On the other hand, the error amelioration is not enough to determine if a multi-channel scheme is justified. Thus, Tables 3 and 4 show the runtimes of each sequence and the percentage of improvement provided by the grayscale with respect to the RGB images. As expected, less information means less execution time. However, the difference is not excessively pronounced and, even, in the case of Ambush 2 sequence, less time is required if we use colour information. This means that, using more information from the images, the algorithm usually converges in less iterations. Moreover, we must consider that the increment in the calculations has only affected the data term, so that more image channels does not mean that the operations grow up proportionally.
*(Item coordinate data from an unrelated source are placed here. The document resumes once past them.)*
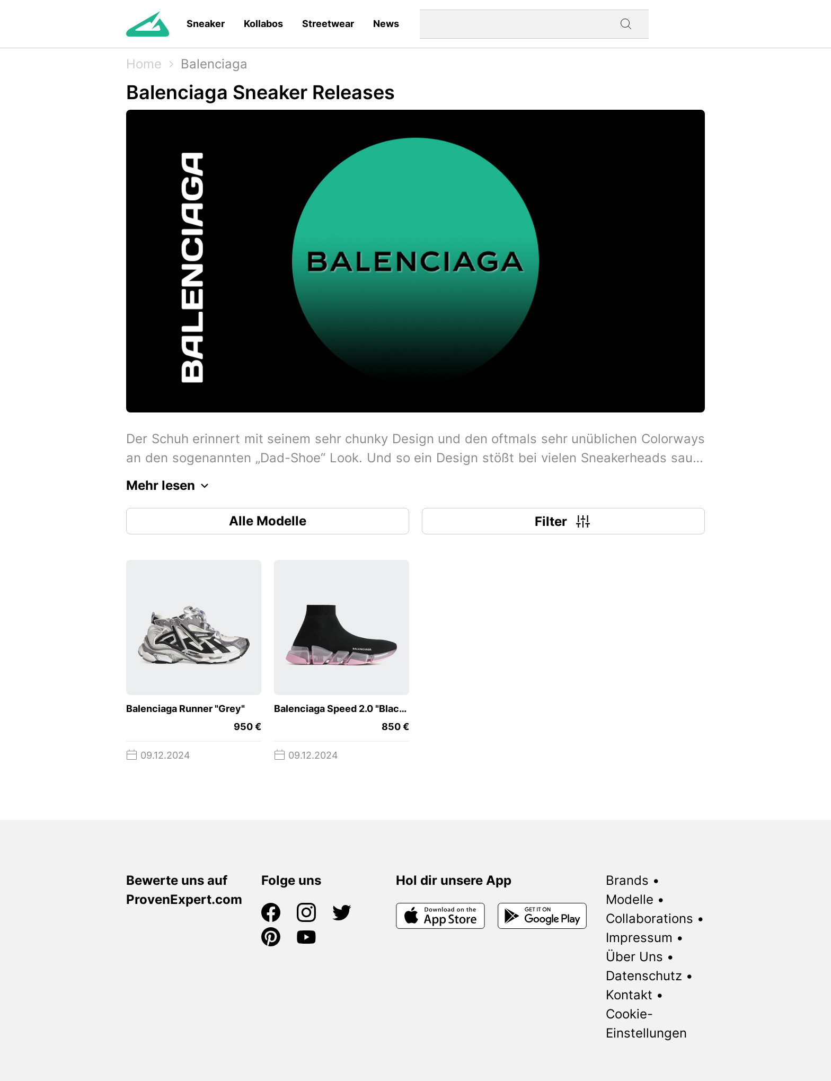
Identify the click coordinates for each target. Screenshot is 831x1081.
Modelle (629, 899)
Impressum (639, 937)
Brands (627, 880)
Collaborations (649, 918)
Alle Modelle (267, 521)
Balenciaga (214, 64)
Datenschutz (644, 975)
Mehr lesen (170, 485)
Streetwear (328, 23)
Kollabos (263, 23)
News (386, 23)
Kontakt (629, 995)
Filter (564, 521)
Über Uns (634, 956)
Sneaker (206, 23)
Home (144, 64)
Sequence	Grayscale	Color (RGB)	Speed (%)
Grove2	45s	67s	32.83%
Grove3	49s	72s	31.94%
Hydrangea	22s	46s	52.17%
RubberWhale	30s	48s	37.50%
Urban2	50s	72s	30.55%
Urban3	55s	81s	32.10%
Dimetrodon	28s	47s	40.42%
Table 3. Computation time in Middlebury sequences.

Sequence	Grayscale	Color (RGB)	Speed (%)
Alley 1	63s	107s	41.12%
Alley 2	49s	81s	39.51%
Ambush 2	199s	150s	-32.67%
Ambush 4	70s	106s	33.96%
Ambush 5	102s	135s	24.45%
Ambush 6	99s	140s	29.29%
Ambush 7	97s	144s	32.64%
Bamboo 1	64s	116s	44.83%
Bamboo 2	79s	108s	26.85%
Bandage 1	89s	128s	30.47%
Bandage 2	93s	128s	27.34%
Cave 2	84s	113s	25.66%
Cave 4	86s	120s	28.33%
Market 2	73s	114s	35.96%
Market 5	205s	205s	0.00%
Market 6	104s	136s	23.53%
Mountain 1	45s	81s	44.45%
Shaman 2	67s	101s	33.66%
Shaman 3	89s	123s	27.64%
Sleeping 1	31s	63s	50.79%
Sleeping 2	36s	68s	47.06%
Temple 2	92s	131s	29.77%
Temple 3	90s	124s	27.42%
Table 4. Computation time in MPI Sintel dataset.